WHAT THE TASK ASKS
Repeat the data in full. Every line must match.

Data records
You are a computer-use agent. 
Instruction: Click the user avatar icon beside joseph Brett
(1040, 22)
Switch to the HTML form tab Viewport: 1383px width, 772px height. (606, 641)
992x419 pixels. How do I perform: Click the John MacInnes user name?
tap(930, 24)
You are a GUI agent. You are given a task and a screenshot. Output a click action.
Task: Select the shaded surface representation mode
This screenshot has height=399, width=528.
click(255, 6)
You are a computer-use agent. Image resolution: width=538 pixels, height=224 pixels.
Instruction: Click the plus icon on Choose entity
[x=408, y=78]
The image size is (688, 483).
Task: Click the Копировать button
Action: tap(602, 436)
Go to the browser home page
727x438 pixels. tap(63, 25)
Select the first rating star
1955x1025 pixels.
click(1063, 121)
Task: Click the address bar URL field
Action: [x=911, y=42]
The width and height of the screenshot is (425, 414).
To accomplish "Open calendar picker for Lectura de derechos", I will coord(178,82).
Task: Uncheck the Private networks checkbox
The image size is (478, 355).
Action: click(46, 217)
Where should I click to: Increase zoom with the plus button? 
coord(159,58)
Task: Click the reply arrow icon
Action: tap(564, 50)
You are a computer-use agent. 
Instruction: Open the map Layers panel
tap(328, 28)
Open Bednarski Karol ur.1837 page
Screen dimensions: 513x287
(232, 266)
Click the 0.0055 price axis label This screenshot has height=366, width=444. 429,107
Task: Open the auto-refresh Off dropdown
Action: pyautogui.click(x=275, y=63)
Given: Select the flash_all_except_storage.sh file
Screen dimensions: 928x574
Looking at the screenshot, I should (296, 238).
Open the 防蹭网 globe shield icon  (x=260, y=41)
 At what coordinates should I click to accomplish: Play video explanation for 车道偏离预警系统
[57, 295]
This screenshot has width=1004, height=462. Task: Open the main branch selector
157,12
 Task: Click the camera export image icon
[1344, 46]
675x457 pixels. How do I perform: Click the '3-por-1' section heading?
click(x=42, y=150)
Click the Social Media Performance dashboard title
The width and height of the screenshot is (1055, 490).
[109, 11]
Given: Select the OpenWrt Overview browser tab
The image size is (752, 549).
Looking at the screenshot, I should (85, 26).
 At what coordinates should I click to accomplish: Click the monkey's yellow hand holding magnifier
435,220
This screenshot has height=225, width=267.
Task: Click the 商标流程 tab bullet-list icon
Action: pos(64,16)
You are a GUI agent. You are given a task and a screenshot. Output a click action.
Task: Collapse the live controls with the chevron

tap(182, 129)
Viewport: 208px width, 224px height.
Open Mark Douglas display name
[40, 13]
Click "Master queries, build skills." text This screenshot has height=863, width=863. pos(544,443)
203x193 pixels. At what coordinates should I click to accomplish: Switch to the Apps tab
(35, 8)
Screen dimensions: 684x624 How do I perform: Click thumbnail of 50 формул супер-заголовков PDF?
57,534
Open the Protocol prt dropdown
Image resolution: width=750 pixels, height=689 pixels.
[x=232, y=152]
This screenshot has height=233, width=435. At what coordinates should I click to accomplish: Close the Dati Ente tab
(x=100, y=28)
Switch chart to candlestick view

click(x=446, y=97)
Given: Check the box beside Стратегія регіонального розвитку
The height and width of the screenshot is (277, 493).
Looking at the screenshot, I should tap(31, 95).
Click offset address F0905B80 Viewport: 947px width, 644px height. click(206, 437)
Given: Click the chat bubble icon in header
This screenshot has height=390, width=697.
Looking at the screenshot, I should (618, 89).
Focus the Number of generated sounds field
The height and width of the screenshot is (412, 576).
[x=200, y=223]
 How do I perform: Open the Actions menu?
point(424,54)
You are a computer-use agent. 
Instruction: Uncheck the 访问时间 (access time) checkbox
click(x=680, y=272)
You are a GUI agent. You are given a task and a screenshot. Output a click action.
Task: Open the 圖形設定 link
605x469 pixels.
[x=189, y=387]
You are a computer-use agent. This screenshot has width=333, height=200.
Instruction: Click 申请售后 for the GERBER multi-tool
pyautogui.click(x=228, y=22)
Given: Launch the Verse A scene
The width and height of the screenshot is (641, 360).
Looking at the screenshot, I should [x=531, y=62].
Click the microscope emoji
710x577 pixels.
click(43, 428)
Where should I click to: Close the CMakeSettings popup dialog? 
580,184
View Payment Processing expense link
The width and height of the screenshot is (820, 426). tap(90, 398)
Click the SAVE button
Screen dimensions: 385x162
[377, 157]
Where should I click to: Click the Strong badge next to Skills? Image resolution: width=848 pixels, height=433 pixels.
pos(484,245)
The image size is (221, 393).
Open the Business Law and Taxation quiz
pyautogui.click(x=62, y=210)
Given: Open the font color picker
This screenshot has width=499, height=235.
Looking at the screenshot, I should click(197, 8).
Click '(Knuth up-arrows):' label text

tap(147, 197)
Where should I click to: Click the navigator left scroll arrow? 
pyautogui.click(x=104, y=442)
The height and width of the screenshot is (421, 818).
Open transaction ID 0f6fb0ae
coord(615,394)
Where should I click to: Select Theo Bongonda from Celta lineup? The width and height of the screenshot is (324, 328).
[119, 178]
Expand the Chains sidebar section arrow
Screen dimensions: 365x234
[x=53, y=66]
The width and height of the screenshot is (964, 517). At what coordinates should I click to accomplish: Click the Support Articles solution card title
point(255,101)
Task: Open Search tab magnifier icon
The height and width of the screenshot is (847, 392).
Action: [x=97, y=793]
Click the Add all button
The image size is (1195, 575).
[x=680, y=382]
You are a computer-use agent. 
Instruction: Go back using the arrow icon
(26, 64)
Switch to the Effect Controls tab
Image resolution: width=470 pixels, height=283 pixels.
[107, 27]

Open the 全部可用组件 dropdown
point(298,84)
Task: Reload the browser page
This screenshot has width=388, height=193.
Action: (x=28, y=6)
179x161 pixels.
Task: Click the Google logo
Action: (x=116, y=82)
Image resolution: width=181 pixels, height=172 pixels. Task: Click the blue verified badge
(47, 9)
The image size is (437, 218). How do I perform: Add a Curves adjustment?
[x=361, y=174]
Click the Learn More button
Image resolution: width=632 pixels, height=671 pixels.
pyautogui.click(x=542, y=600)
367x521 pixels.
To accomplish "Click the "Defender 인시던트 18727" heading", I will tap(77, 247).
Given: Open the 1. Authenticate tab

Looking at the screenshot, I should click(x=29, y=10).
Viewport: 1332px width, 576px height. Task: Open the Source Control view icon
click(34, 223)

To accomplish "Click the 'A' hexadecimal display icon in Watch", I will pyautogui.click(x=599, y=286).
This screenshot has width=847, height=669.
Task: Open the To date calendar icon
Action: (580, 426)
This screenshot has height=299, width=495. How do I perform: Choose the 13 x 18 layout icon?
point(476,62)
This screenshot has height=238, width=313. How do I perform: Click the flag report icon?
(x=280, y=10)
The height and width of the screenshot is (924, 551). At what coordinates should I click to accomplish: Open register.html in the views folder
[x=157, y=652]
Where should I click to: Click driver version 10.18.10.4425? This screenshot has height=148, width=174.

WRITTEN ANSWER
You are a computer-use agent. 
Instruction: Click the user avatar icon beside joseph Brett
(1040, 22)
Switch to the HTML form tab Viewport: 1383px width, 772px height. (606, 641)
992x419 pixels. How do I perform: Click the John MacInnes user name?
tap(930, 24)
You are a GUI agent. You are given a task and a screenshot. Output a click action.
Task: Select the shaded surface representation mode
This screenshot has height=399, width=528.
click(255, 6)
You are a computer-use agent. Image resolution: width=538 pixels, height=224 pixels.
Instruction: Click the plus icon on Choose entity
[x=408, y=78]
The image size is (688, 483).
Task: Click the Копировать button
Action: tap(602, 436)
Go to the browser home page
727x438 pixels. tap(63, 25)
Select the first rating star
1955x1025 pixels.
click(1063, 121)
Task: Click the address bar URL field
Action: [x=911, y=42]
The width and height of the screenshot is (425, 414).
To accomplish "Open calendar picker for Lectura de derechos", I will coord(178,82).
Task: Uncheck the Private networks checkbox
The image size is (478, 355).
Action: click(46, 217)
Where should I click to: Increase zoom with the plus button? 
coord(159,58)
Task: Click the reply arrow icon
Action: tap(564, 50)
You are a computer-use agent. 
Instruction: Open the map Layers panel
tap(328, 28)
Open Bednarski Karol ur.1837 page
Screen dimensions: 513x287
(232, 266)
Click the 0.0055 price axis label This screenshot has height=366, width=444. 429,107
Task: Open the auto-refresh Off dropdown
Action: pyautogui.click(x=275, y=63)
Given: Select the flash_all_except_storage.sh file
Screen dimensions: 928x574
Looking at the screenshot, I should (296, 238).
Open the 防蹭网 globe shield icon  (x=260, y=41)
 At what coordinates should I click to accomplish: Play video explanation for 车道偏离预警系统
[57, 295]
This screenshot has width=1004, height=462. Task: Open the main branch selector
157,12
 Task: Click the camera export image icon
[1344, 46]
675x457 pixels. How do I perform: Click the '3-por-1' section heading?
click(x=42, y=150)
Click the Social Media Performance dashboard title
The width and height of the screenshot is (1055, 490).
[109, 11]
Given: Select the OpenWrt Overview browser tab
The image size is (752, 549).
Looking at the screenshot, I should (85, 26).
 At what coordinates should I click to accomplish: Click the monkey's yellow hand holding magnifier
435,220
This screenshot has height=225, width=267.
Task: Click the 商标流程 tab bullet-list icon
Action: pos(64,16)
You are a GUI agent. You are given a task and a screenshot. Output a click action.
Task: Collapse the live controls with the chevron

tap(182, 129)
Viewport: 208px width, 224px height.
Open Mark Douglas display name
[40, 13]
Click "Master queries, build skills." text This screenshot has height=863, width=863. pos(544,443)
203x193 pixels. At what coordinates should I click to accomplish: Switch to the Apps tab
(35, 8)
Screen dimensions: 684x624 How do I perform: Click thumbnail of 50 формул супер-заголовков PDF?
57,534
Open the Protocol prt dropdown
Image resolution: width=750 pixels, height=689 pixels.
[x=232, y=152]
This screenshot has height=233, width=435. At what coordinates should I click to accomplish: Close the Dati Ente tab
(x=100, y=28)
Switch chart to candlestick view

click(x=446, y=97)
Given: Check the box beside Стратегія регіонального розвитку
The height and width of the screenshot is (277, 493).
Looking at the screenshot, I should tap(31, 95).
Click offset address F0905B80 Viewport: 947px width, 644px height. click(206, 437)
Given: Click the chat bubble icon in header
This screenshot has height=390, width=697.
Looking at the screenshot, I should (618, 89).
Focus the Number of generated sounds field
The height and width of the screenshot is (412, 576).
[x=200, y=223]
 How do I perform: Open the Actions menu?
point(424,54)
You are a computer-use agent. 
Instruction: Uncheck the 访问时间 (access time) checkbox
click(x=680, y=272)
You are a GUI agent. You are given a task and a screenshot. Output a click action.
Task: Open the 圖形設定 link
605x469 pixels.
[x=189, y=387]
You are a computer-use agent. This screenshot has width=333, height=200.
Instruction: Click 申请售后 for the GERBER multi-tool
pyautogui.click(x=228, y=22)
Given: Launch the Verse A scene
The width and height of the screenshot is (641, 360).
Looking at the screenshot, I should [x=531, y=62].
Click the microscope emoji
710x577 pixels.
click(43, 428)
Where should I click to: Close the CMakeSettings popup dialog? 
580,184
View Payment Processing expense link
The width and height of the screenshot is (820, 426). tap(90, 398)
Click the SAVE button
Screen dimensions: 385x162
[377, 157]
Where should I click to: Click the Strong badge next to Skills? Image resolution: width=848 pixels, height=433 pixels.
pos(484,245)
The image size is (221, 393).
Open the Business Law and Taxation quiz
pyautogui.click(x=62, y=210)
Given: Open the font color picker
This screenshot has width=499, height=235.
Looking at the screenshot, I should click(197, 8).
Click '(Knuth up-arrows):' label text

tap(147, 197)
Where should I click to: Click the navigator left scroll arrow? 
pyautogui.click(x=104, y=442)
The height and width of the screenshot is (421, 818).
Open transaction ID 0f6fb0ae
coord(615,394)
Where should I click to: Select Theo Bongonda from Celta lineup? The width and height of the screenshot is (324, 328).
[119, 178]
Expand the Chains sidebar section arrow
Screen dimensions: 365x234
[x=53, y=66]
The width and height of the screenshot is (964, 517). At what coordinates should I click to accomplish: Click the Support Articles solution card title
point(255,101)
Task: Open Search tab magnifier icon
The height and width of the screenshot is (847, 392).
Action: [x=97, y=793]
Click the Add all button
The image size is (1195, 575).
[x=680, y=382]
You are a computer-use agent. 
Instruction: Go back using the arrow icon
(26, 64)
Switch to the Effect Controls tab
Image resolution: width=470 pixels, height=283 pixels.
[107, 27]

Open the 全部可用组件 dropdown
point(298,84)
Task: Reload the browser page
This screenshot has width=388, height=193.
Action: (x=28, y=6)
179x161 pixels.
Task: Click the Google logo
Action: (x=116, y=82)
Image resolution: width=181 pixels, height=172 pixels. Task: Click the blue verified badge
(47, 9)
The image size is (437, 218). How do I perform: Add a Curves adjustment?
[x=361, y=174]
Click the Learn More button
Image resolution: width=632 pixels, height=671 pixels.
pyautogui.click(x=542, y=600)
367x521 pixels.
To accomplish "Click the "Defender 인시던트 18727" heading", I will tap(77, 247).
Given: Open the 1. Authenticate tab

Looking at the screenshot, I should click(x=29, y=10).
Viewport: 1332px width, 576px height. Task: Open the Source Control view icon
click(34, 223)

To accomplish "Click the 'A' hexadecimal display icon in Watch", I will pyautogui.click(x=599, y=286).
This screenshot has width=847, height=669.
Task: Open the To date calendar icon
Action: (580, 426)
This screenshot has height=299, width=495. How do I perform: Choose the 13 x 18 layout icon?
point(476,62)
This screenshot has height=238, width=313. How do I perform: Click the flag report icon?
(x=280, y=10)
The height and width of the screenshot is (924, 551). At what coordinates should I click to accomplish: Open register.html in the views folder
[x=157, y=652]
Where should I click to: Click driver version 10.18.10.4425? This screenshot has height=148, width=174.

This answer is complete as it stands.